▶
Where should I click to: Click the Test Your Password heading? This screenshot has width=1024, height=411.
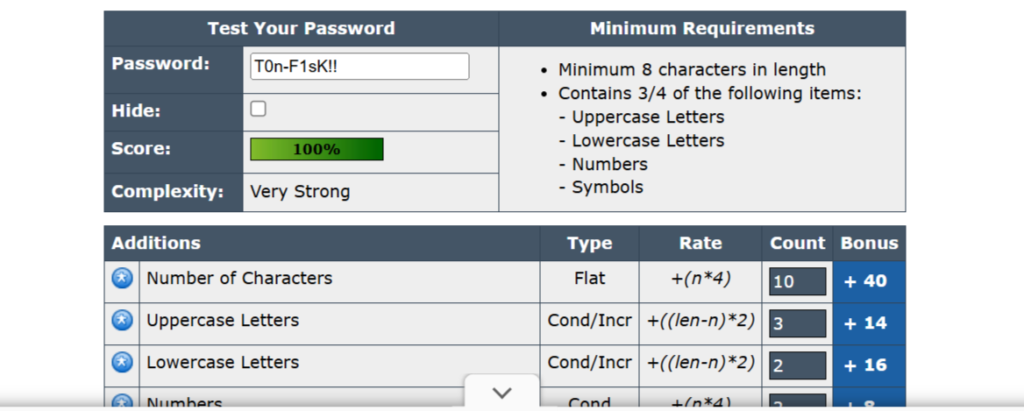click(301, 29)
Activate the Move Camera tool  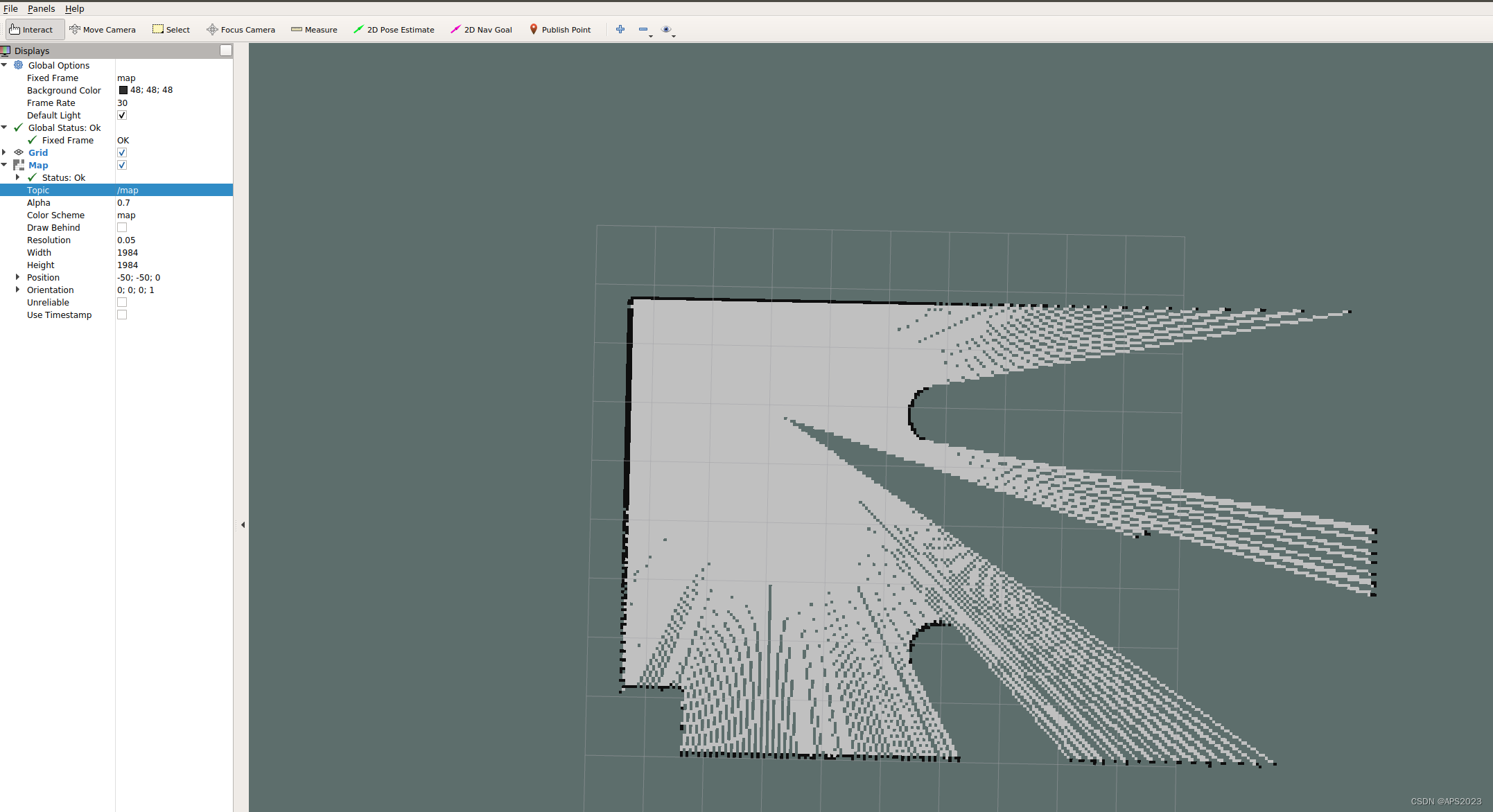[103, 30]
◀
▶
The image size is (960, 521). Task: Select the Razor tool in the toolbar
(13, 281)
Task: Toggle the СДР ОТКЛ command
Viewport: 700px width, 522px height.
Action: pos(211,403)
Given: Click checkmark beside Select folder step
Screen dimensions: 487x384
◀
Written instruction. Count the lines in the data above that contain the string "Select", with case counting, and reply with only the number.

Full solution. 2